Differentiable Programming for Learnable Graphs: Optimizing Agent Workflows with DSPy
How learnable graphs reduce manual tuning, scale decision-making, and make LLM workflows self-improving.
In my previous post, I looked at how differentiable programming can optimize tool selection in LLM workflows — turning routing decisions into learning targets. But tool calls are just one layer. The real impact comes when we apply those same ideas to the entire workflow — not just what an agent says, but how it reasons, routes, and responds.

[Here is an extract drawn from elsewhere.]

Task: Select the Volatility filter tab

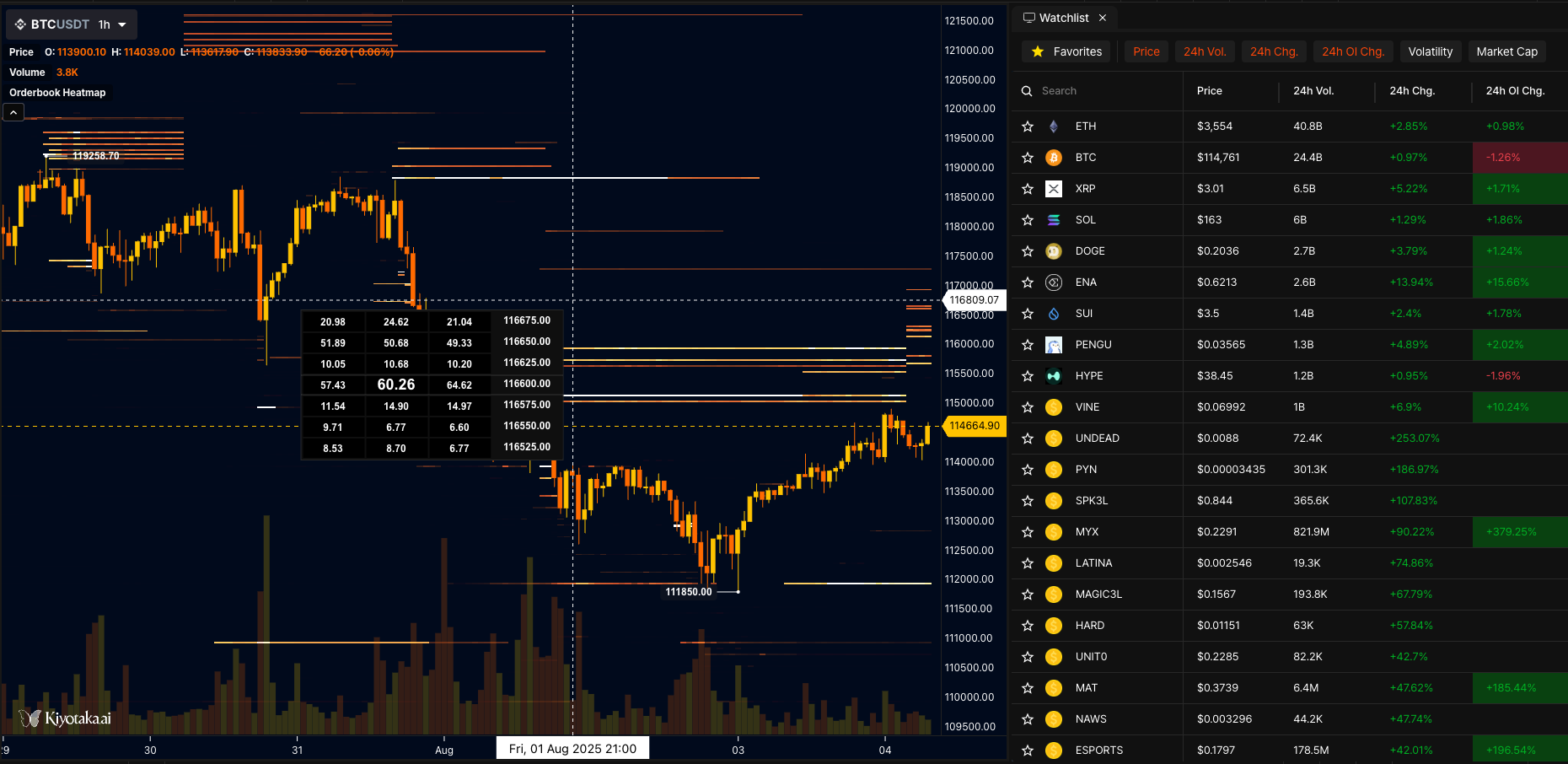Action: tap(1430, 51)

This post explores what it means to make workflows themselves learnable. Not just the individual modules, but the graph that governs how inputs are interpreted and decisions are made. We’ll use DSPy to trace this structure from code, transform it into an optimization surface, and turn execution into something you can tune. All the code is available on github.1
Agent frameworks are often treated as if they’re born intelligent — clean, logical graphs where each node handles a single task: classify the input, fetch a document, return a response.
In reality, they’re rarely that elegant. Most agents are stitched together in brittle, static ways, with no capacity to adapt over time.
Take customer support. It’s a domain where agents are expected to handle diverse queries with minimal structure, but where most workflows quickly devolve into hardcoded decision trees.
A more idealized version might look like this:
The user writes in: “My order is late”, “I didn’t get my drink”, “Where’s my driver?” — and the agent routes that input through the appropriate branch. If the issue is lateness, it fetches the ETA. If it’s a missing item, it verifies the claim. If it’s both, it might escalate to policy. If nothing matches, it falls back to search.
On the surface, the structure is sound: modular, predictable, easy to reason about. But beneath that order lies a deeper rigidity. The routing is fixed. The logic is brittle. And the agent doesn’t learn from experience because the LLM is hosted by a third party!
What seems like composability is just hardcoding in disguise. The graph only does what you told it to do!
This is where differentiable programming enters the picture.
Instead of defining a fixed graph, you define a program. That program can branch, loop, and call modules conditionally. More importantly, it can learn. Over time, the entire workflow becomes trainable: not just the model calls inside it, but the structure that connects them.
From Decision Trees to Programs That Learn
What makes differentiable programming interesting isn’t that it lets you build workflows — it’s that it lets those workflows learn.
The idea is simple:
Make the behavior of your system not just executable, but learnable.
DSPy is a python library that adopts this model directly. You write agents as Python programs. Each component is a Module. Each call to a module becomes a node in a call graph. DSPy then traces the entire workflow during execution and compiles it into a structure that can be trained.
What begins as regular Python becomes a dynamic, inspectable, and optimizable program.
A Routing Workflow That Can Learn
Let’s take a concrete example: a customer service agent that handles four categories of issues:
eta questions
missing items
driver issues
and a fallback for everything else.
Every incoming ticket is routed through a classification module. Based on the output, the program dispatches to one of four branches. Each branch handles its part and returns a unified response — a tag and a message body.
Because every branch returns the same format, the rest of the system doesn’t need to care how the response was generated. Logging, evaluation, and training can treat all branches the same.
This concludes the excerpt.